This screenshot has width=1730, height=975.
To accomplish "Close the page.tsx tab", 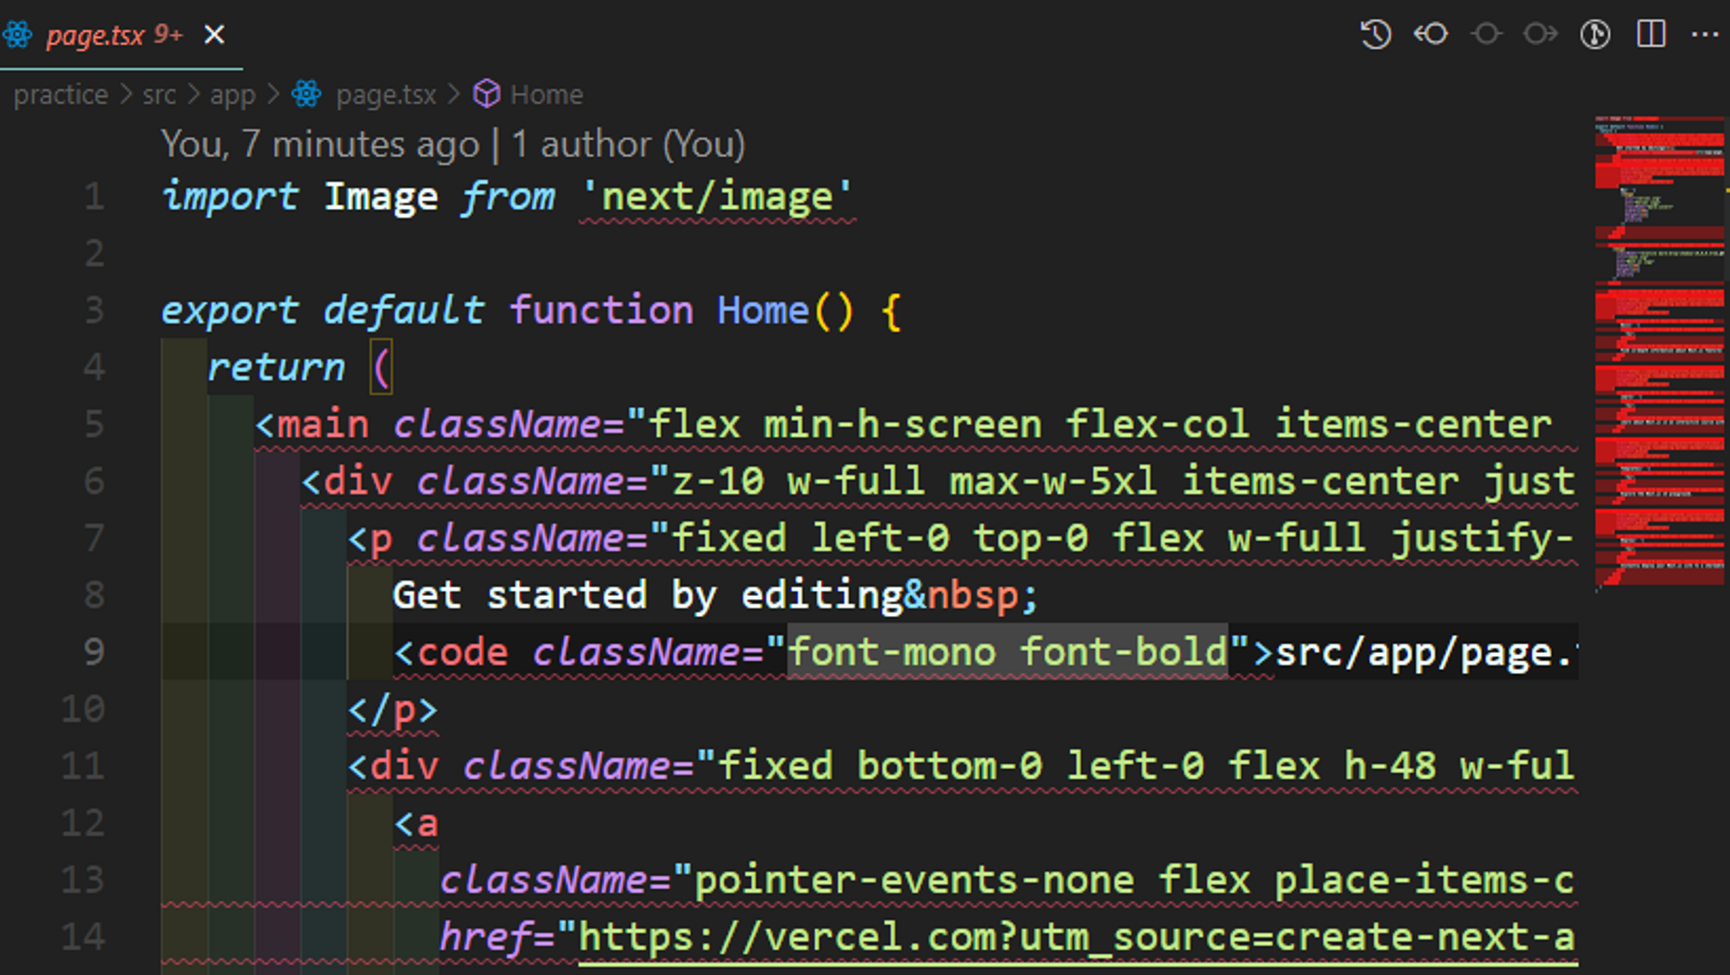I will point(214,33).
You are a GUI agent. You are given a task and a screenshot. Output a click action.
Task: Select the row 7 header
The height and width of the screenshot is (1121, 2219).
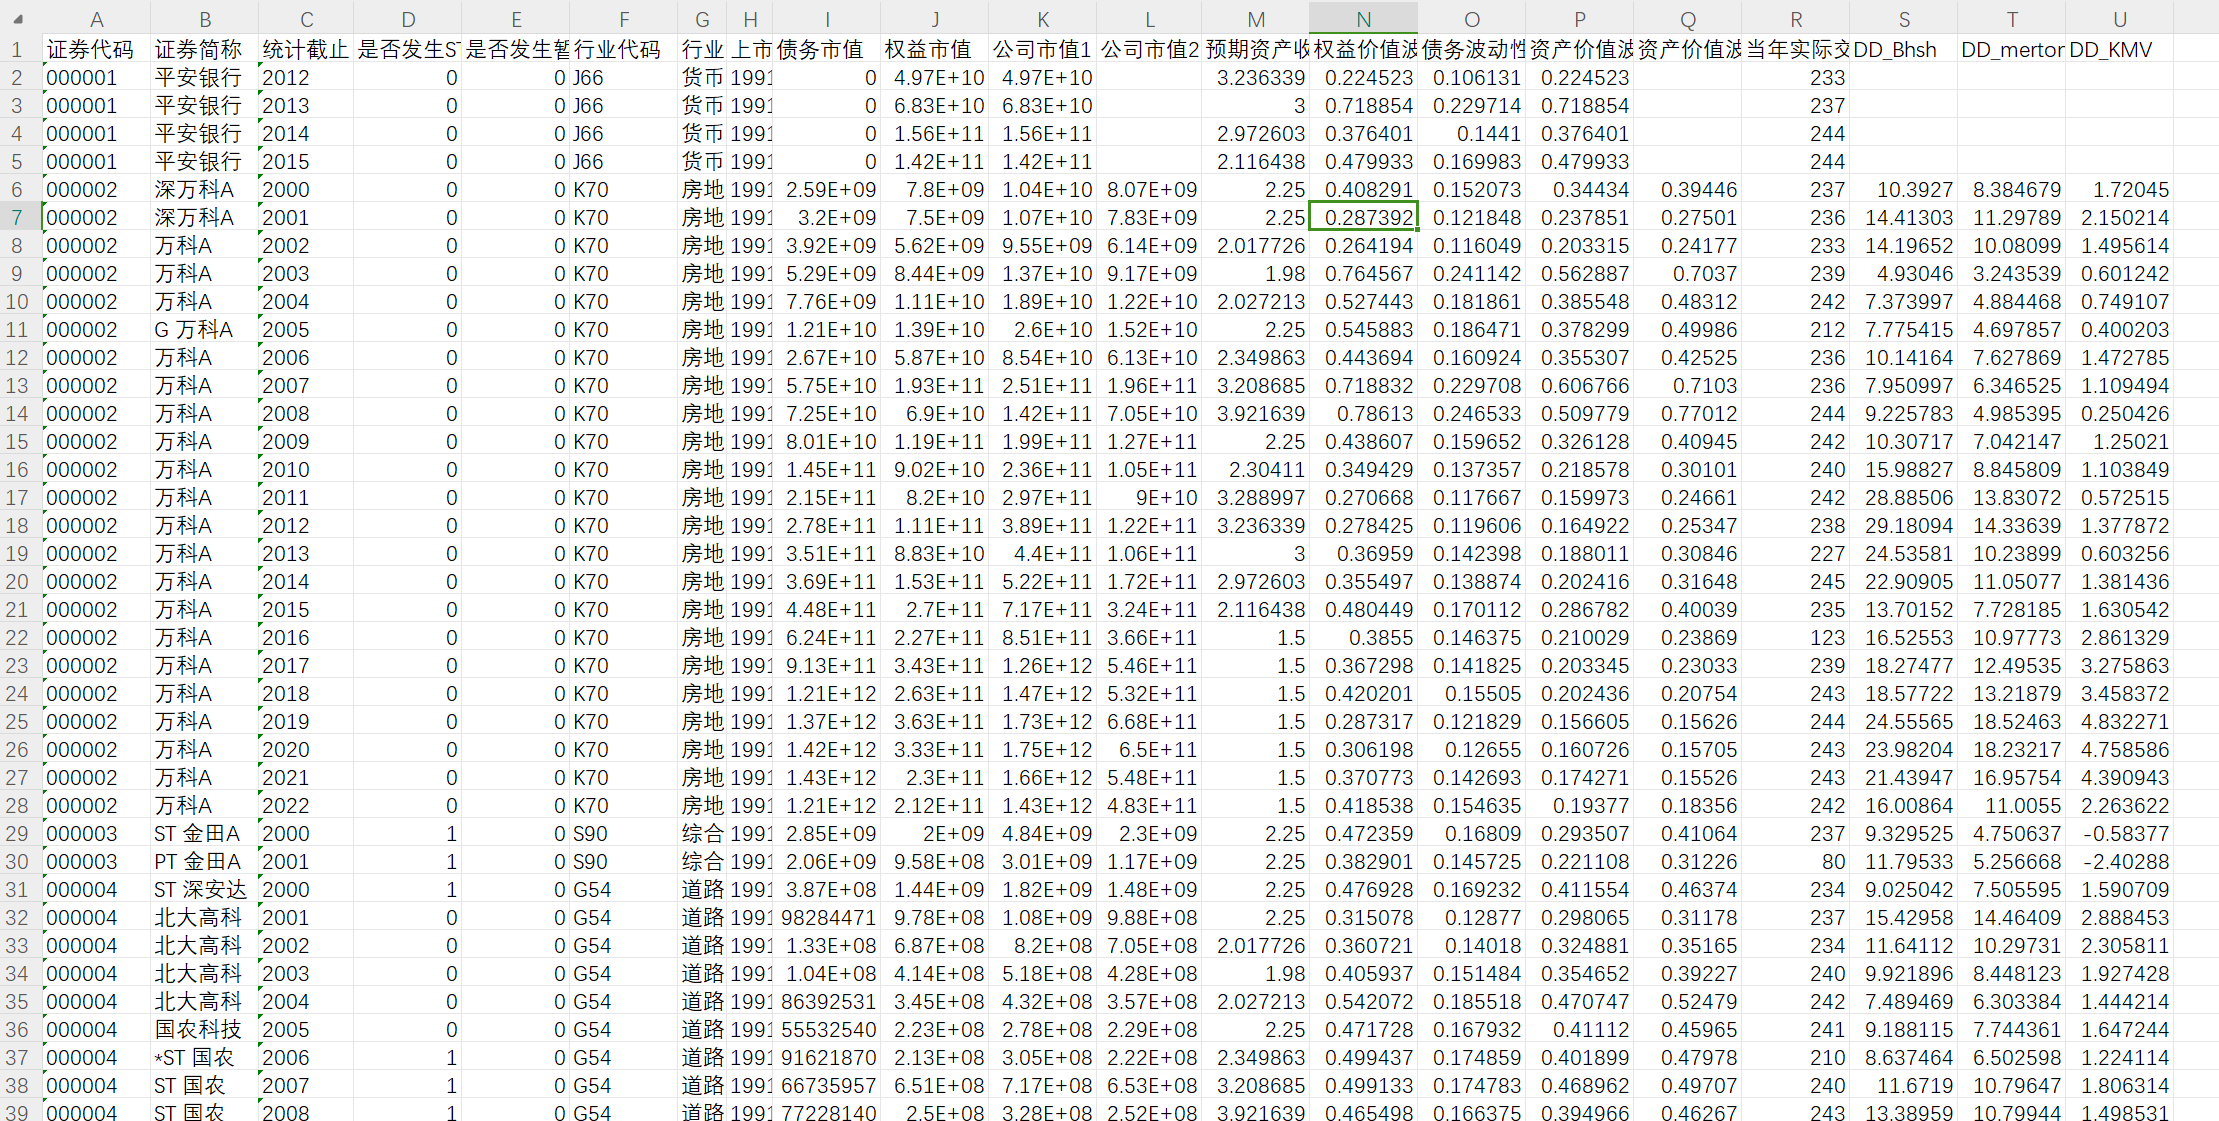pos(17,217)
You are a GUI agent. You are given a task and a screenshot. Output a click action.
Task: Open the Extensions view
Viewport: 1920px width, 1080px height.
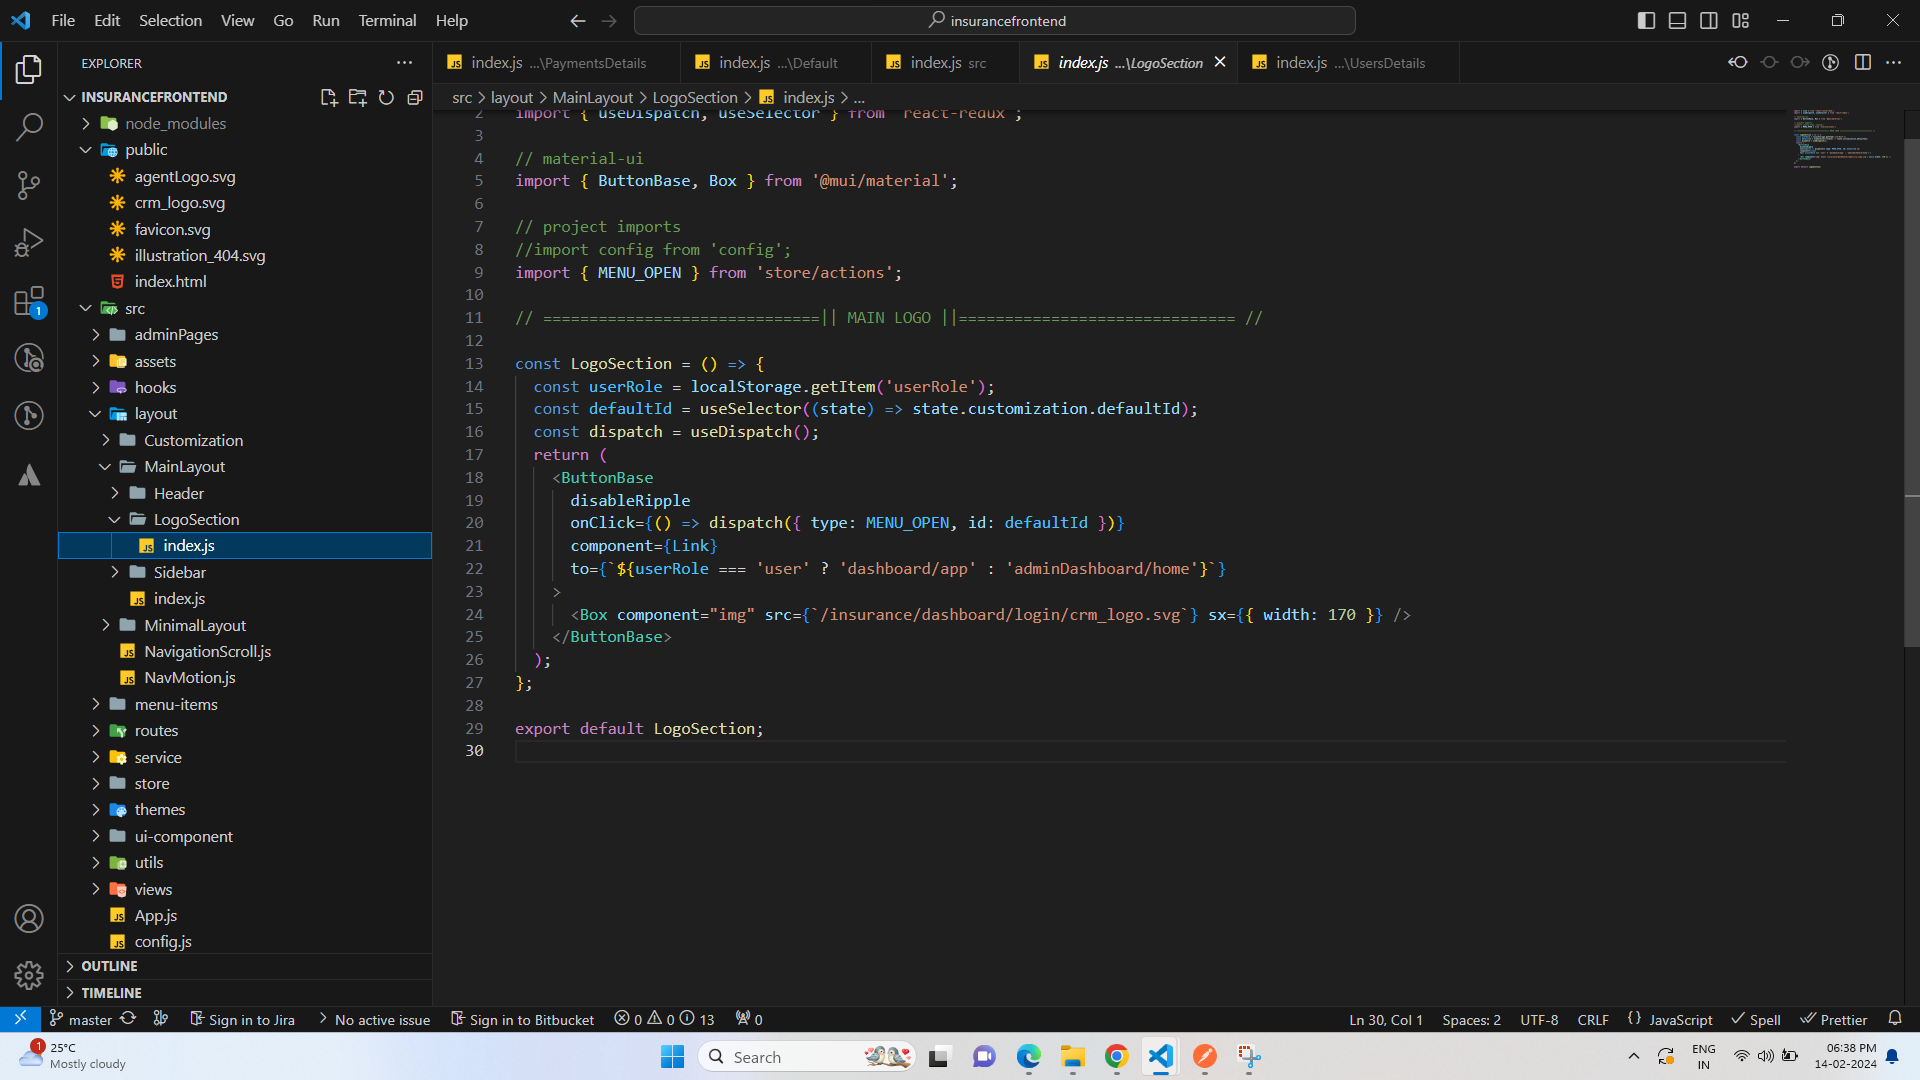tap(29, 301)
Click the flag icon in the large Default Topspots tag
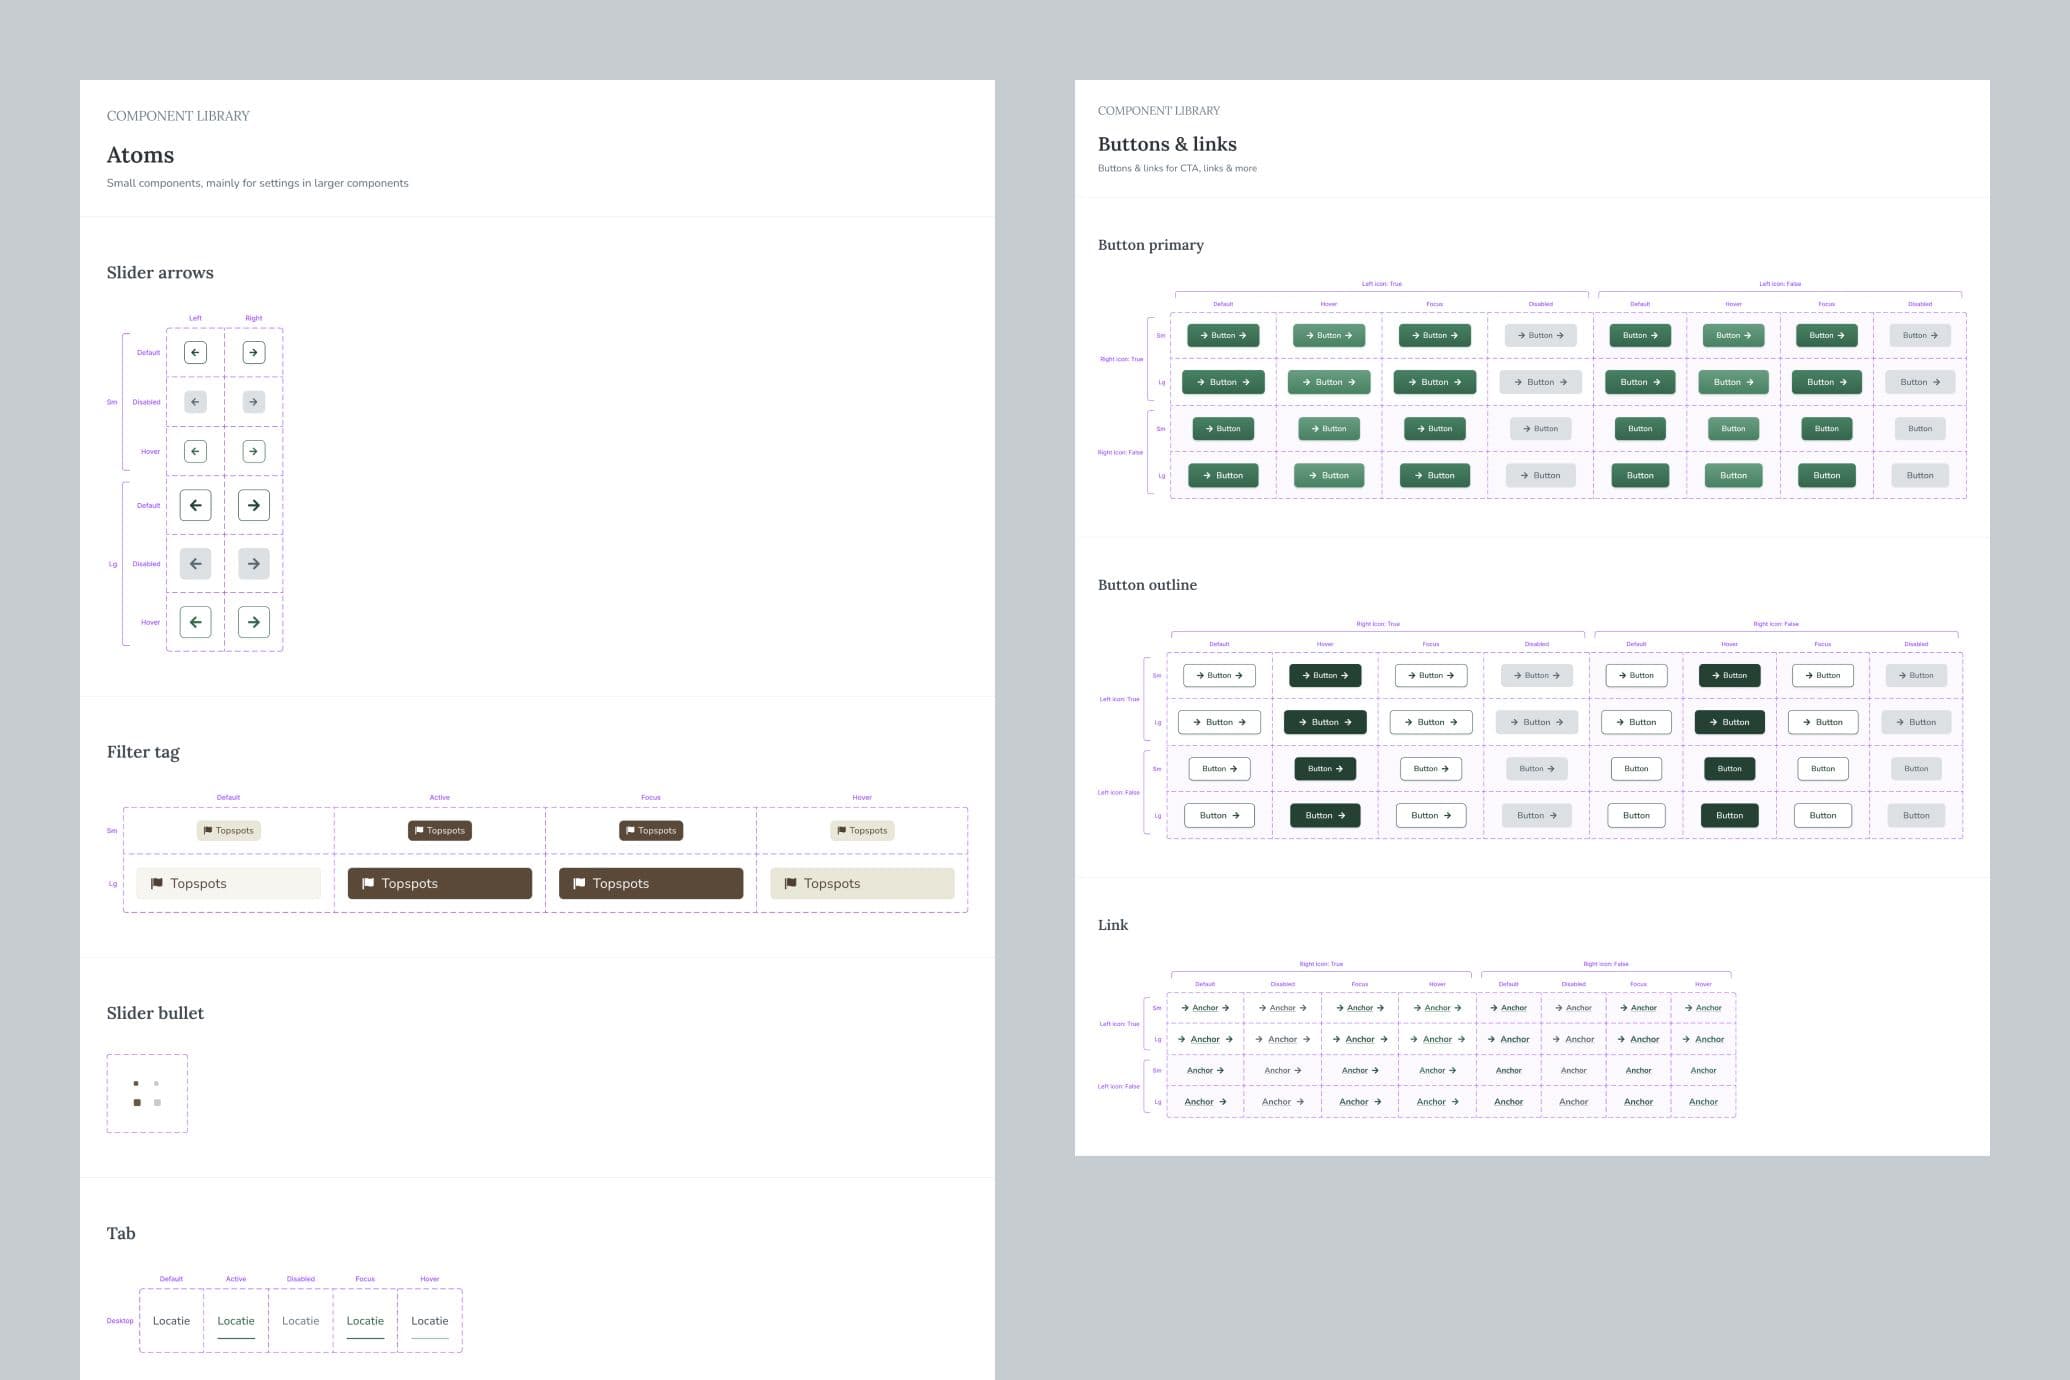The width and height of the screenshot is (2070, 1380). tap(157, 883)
────────────────
▶ [EXERCISE DESCRIPTION]: Starting at the line that contains "Task: Select the row 7 header", return every line through the end of the records above exactly as written, and return no pictures.

▶ [RESULT BELOW]:
Task: Select the row 7 header
The height and width of the screenshot is (1121, 2219).
pos(17,217)
You are a GUI agent. You are given a task and a screenshot. Output a click action.
Task: Open the Extensions view
Viewport: 1920px width, 1080px height.
tap(29, 301)
Click the flag icon in the large Default Topspots tag
The width and height of the screenshot is (2070, 1380). tap(157, 883)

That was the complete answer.